• Material shown:
▬▬▬▬▬▬▬▬▬▬

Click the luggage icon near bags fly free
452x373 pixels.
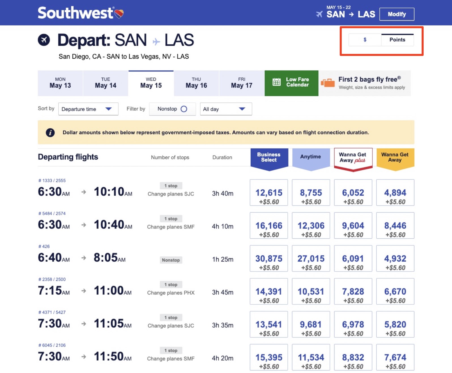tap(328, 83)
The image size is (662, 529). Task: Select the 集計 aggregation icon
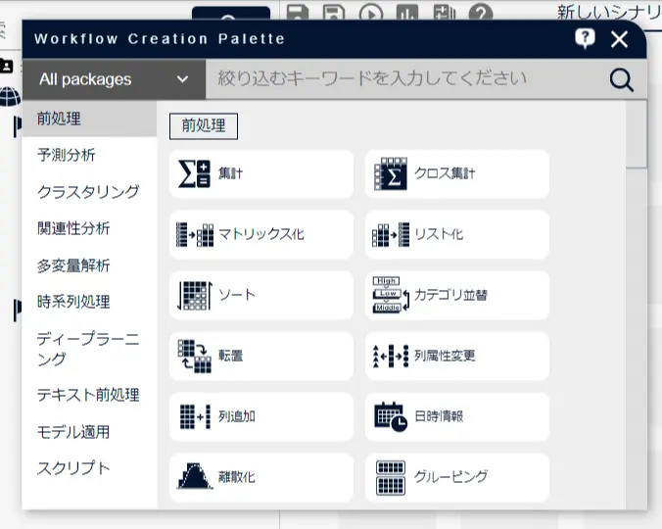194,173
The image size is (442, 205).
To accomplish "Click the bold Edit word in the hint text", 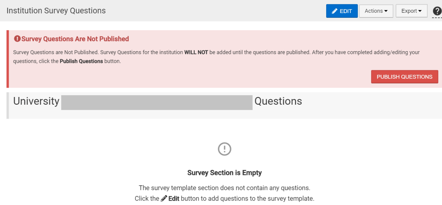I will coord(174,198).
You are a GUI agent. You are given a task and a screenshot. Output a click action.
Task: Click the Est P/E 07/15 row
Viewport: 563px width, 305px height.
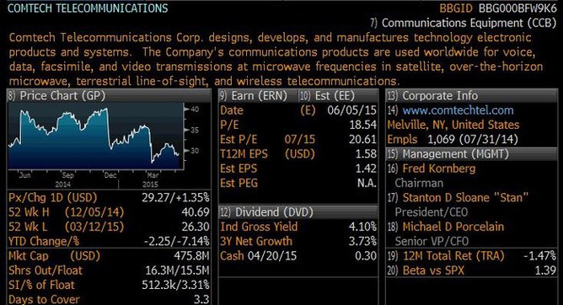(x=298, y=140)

▬▬▬▬▬▬▬▬▬▬

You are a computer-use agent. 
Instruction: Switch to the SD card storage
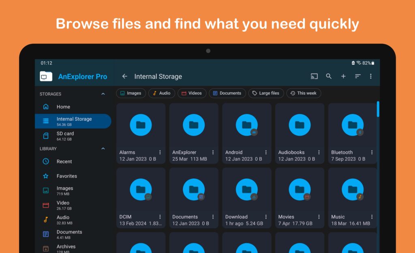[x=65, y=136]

▬▬▬▬▬▬▬▬▬▬

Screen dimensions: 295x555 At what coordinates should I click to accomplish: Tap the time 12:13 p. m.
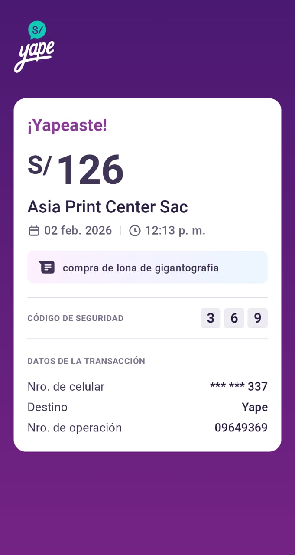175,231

▬▬▬▬▬▬▬▬▬▬

• The task: The records are above. How many lines in them contain the word "agent"? Give the number alone.

• Expected answer: 2